When you create a page for blog, online business, or any other professional entity on Facebook that is separate from your personal profile, you unlock a wealth of possibilities and data. Facebook knows that you’re using this page for business and they’re more than happy to take your money to boost your content.

One of the statistics that they’ll keep throwing in your face is your reach, both organic and paid.

Understanding the Numbers

Here is a simple way to understand what that number really means. Most commonly, you will receive a number that represents your weekly reach, but the term “reach” can be used for effectively any period of time you’d like.

Now, let’s say that you post exactly one new thing on your Facebook page every day. This could be a link to a blog post, an image, a video, or even just a simple text-based status update. Whatever it is, it’s a single piece of content for your Facebook page.

At the end of the week (seven days), Facebook reports that you had a weekly reach of 700. Does this mean that each of your seven posts were seen by 700 people? No. Does this mean that 700 people clicked to view your content? No.

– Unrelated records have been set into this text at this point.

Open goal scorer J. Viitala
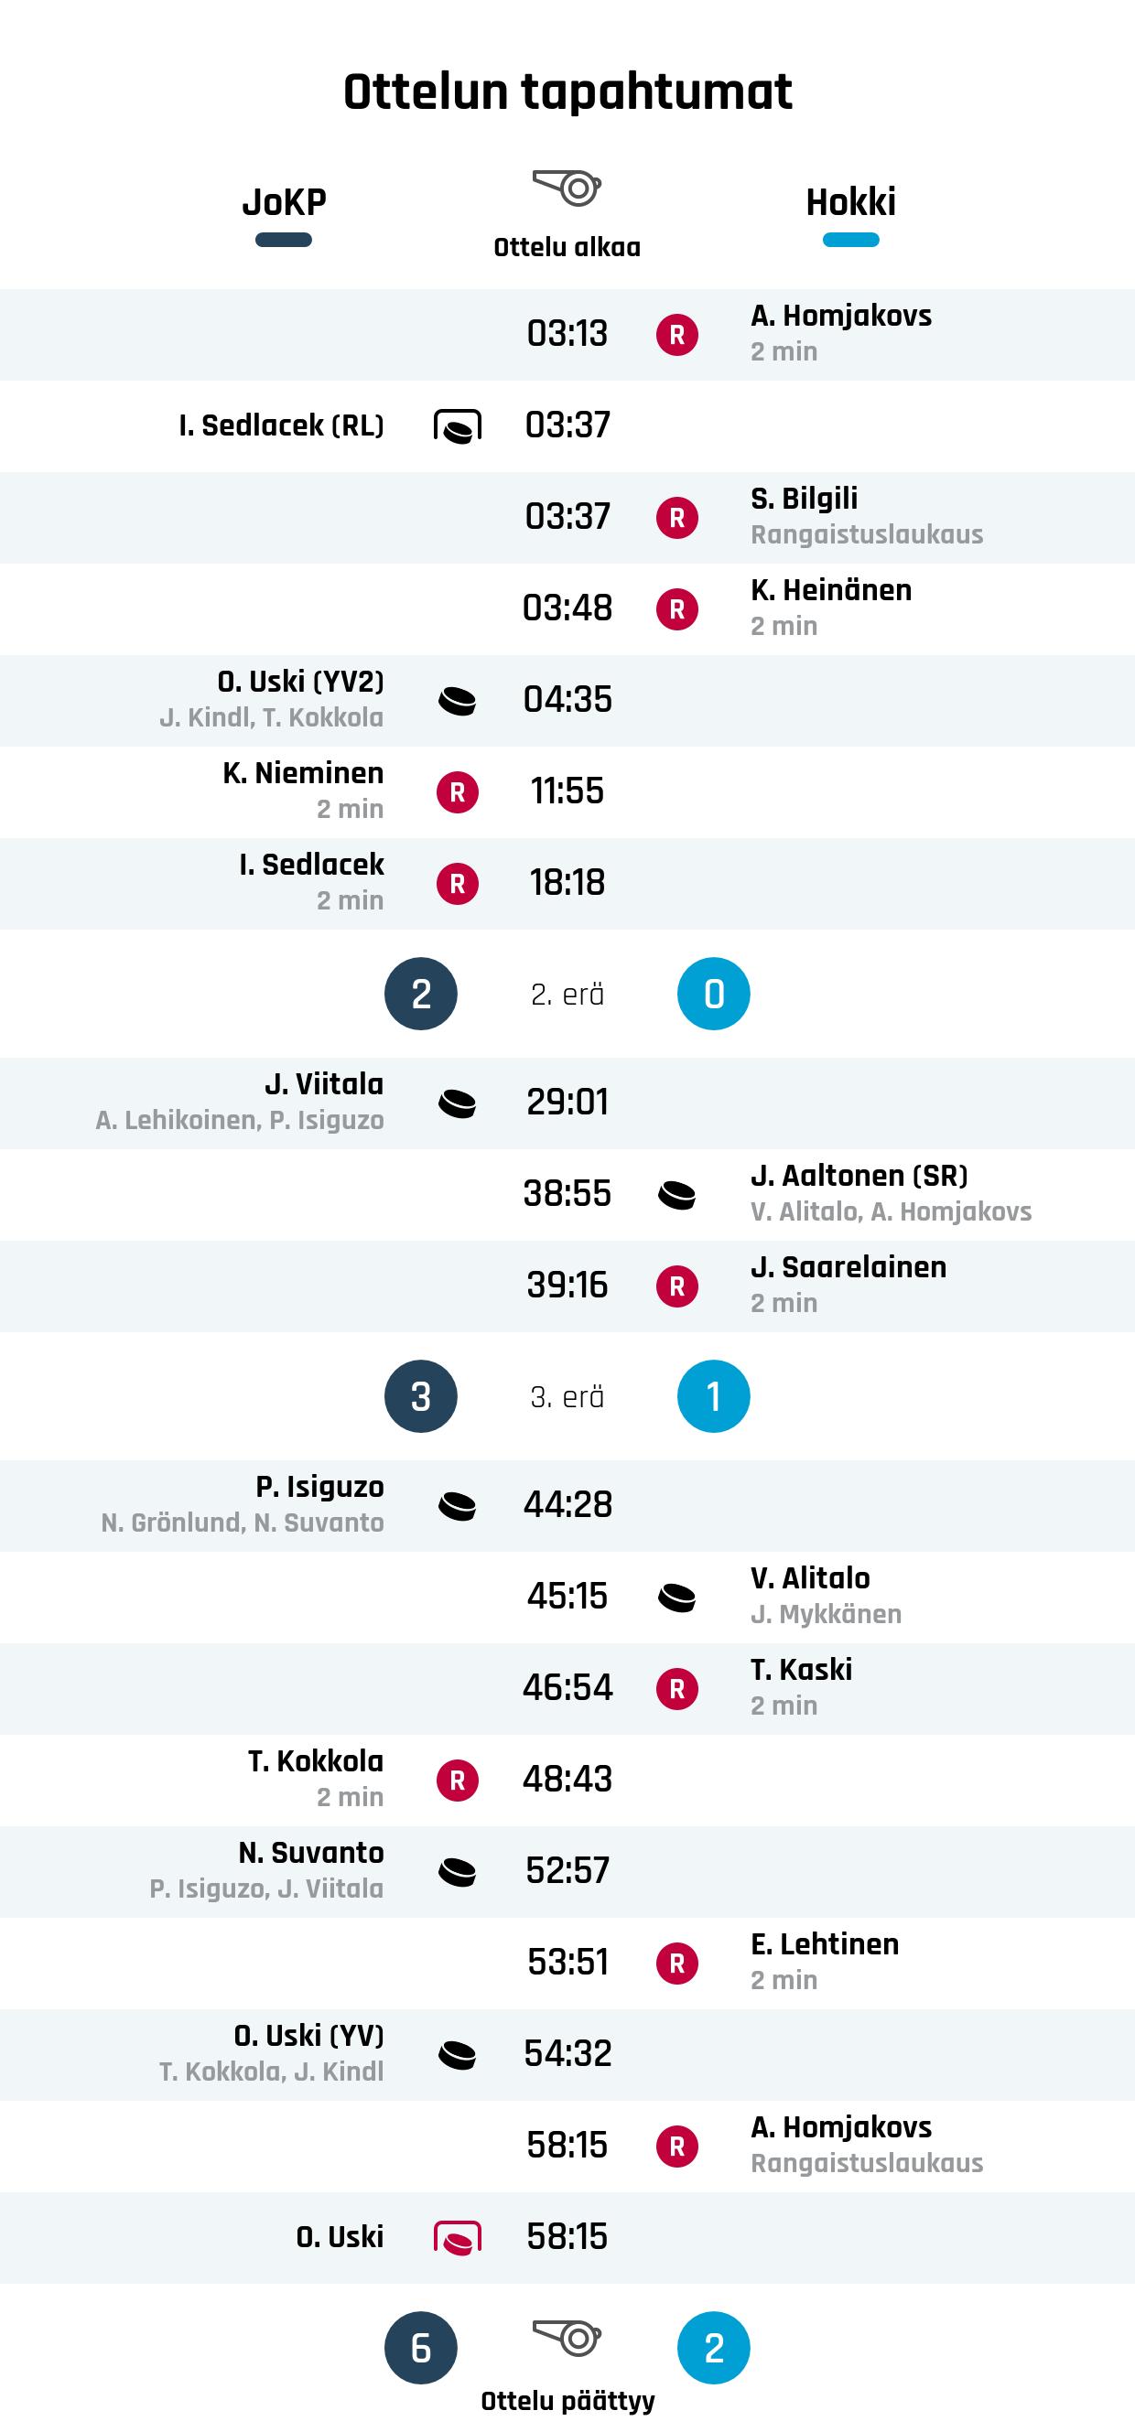Screen dimensions: 1135x2432 tap(324, 1084)
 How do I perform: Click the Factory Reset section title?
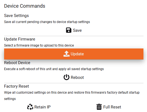pos(16,86)
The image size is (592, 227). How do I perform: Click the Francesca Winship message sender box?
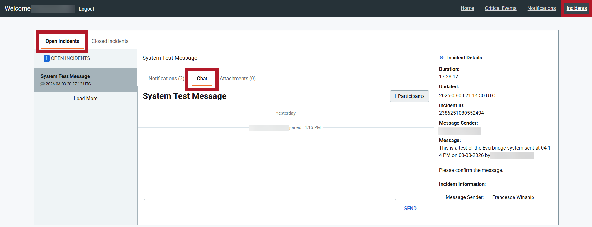[x=496, y=197]
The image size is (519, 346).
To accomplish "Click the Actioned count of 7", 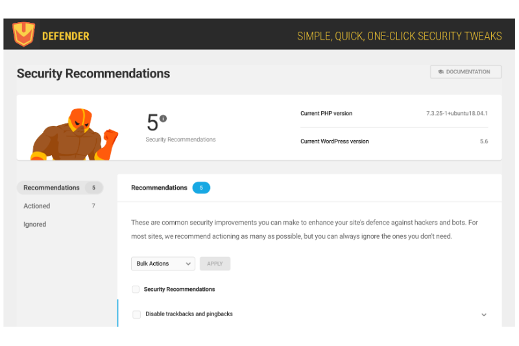I will coord(93,206).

Seen, But Not Necessarily Engaged

What it means is that your seven posts appeared in a news feed a total of 700 times. On average, each post was “seen” 100 times, but it could be just as likely that one post was “seen” 600 times and the other six times were viewed an average of about 17 times each. The “700” doesn’t tell you how that figure was distributed.

If your seven posts were all links back to your original content on your blog, it also definitely does not represent the number of people who clicked on the provided link to go to your blog. Realistically, the click-thru rate is going to be much, much lower than 100%. Your mileage may vary, but getting anything over a couple of percent is probably a good day.

facebook-reach-people

Another very important point to understand is that just because your Facebook post was “seen” doesn’t mean that a Facebook user even really noticed it. It just means it appeared in the news feed. Think about how you use Facebook. You probably scroll through the news feed very quickly, so any one of those posts may have only appeared on the screen — either desktop or mobile — for a fraction of a section. That counts as being seen. That contributes to the recorded reach.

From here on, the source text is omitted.